Ok so I will be using a square signal then. But a 5v from arduino is enough to move piezo? I have read that ultrasonic devices use voltage from 1v to as high as 150v on single cristal piezo. so how I can accomplish?
 

Thread Starter

LuisDeveloper

Joined Feb 24, 2020
8
As noted above, you don't need a sinewave to drive the transducer. You can still drive it with a 50V signal.
Take the 5V output through a 1kΩ resistor to the base of a 2N3904 NPN transistor.

Something like this:

View attachment 199948

You don't need the LED. Replace 3.3V with 50V. Replace R2 with 10kΩ.

Your transducer goes between the collector of the transistor and GND.
As noted above, you don't need a sinewave to drive the transducer. You can still drive it with a 50V signal.
Take the 5V output through a 1kΩ resistor to the base of a 2N3904 NPN transistor.

Something like this:

View attachment 199948

You don't need the LED. Replace 3.3V with 50V. Replace R2 with 10kΩ.

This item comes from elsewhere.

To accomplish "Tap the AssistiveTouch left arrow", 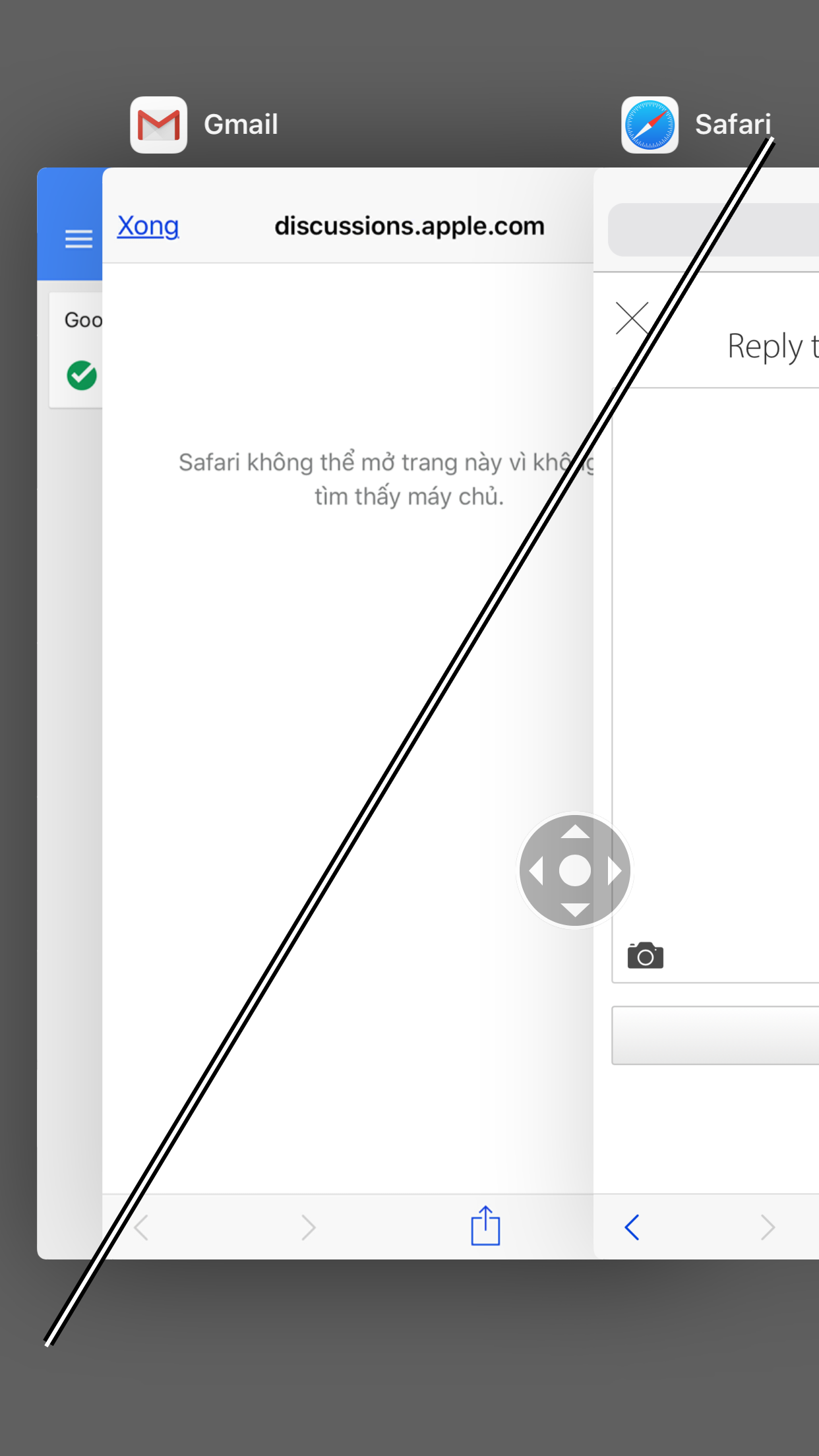I will (x=536, y=871).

Your transducer goes between the collector of the transistor and GND.
Yes, Mrchip, I understand it. Correct not amplifier needed, I just need a voltage source at 50v then use the transistor that will be controled with the arduino thorough the 1k resistor. Now, you said to replace the 3.3v with 50v, I get that, but why I need a 10k resistor? Having a source 50v and resistor 10k , will it not cause a voltage drop going to the 2n3904?. So looks like voltage will remain the same but now current will be 5amp, is that the reson for the resistor correct?
 
Last edited:

MrChips

Joined Oct 2, 2009
30,802
Your transducer will see 50V via the 10k resistor.
The purpose of the transistor is to turn off the voltage to zero, not supply voltage.
 

Janis59

Joined Aug 21, 2017
1,849
RE: ""Unless the sinusoid frequency exactly matches the natural (but load-dependent) resonant frequency of the transducer that may not be very efficient.""
Solution number 1=CD4046
Solution number 2=LM567
 

Thread Starter

LuisDeveloper

Joined Feb 24, 2020
8
RE: ""Unless the sinusoid frequency exactly matches the natural (but load-dependent) resonant frequency of the transducer that may not be very efficient.""
Solution number 1=CD4046
Solution number 2=LM567
Janis,
thank you but going this route with a phase-locked loop and the LM567x Tone Decoder is little bit more complex of what I want to learn right now. by the way, Just read about the LM567x Tone Decoder, very interesting stuff.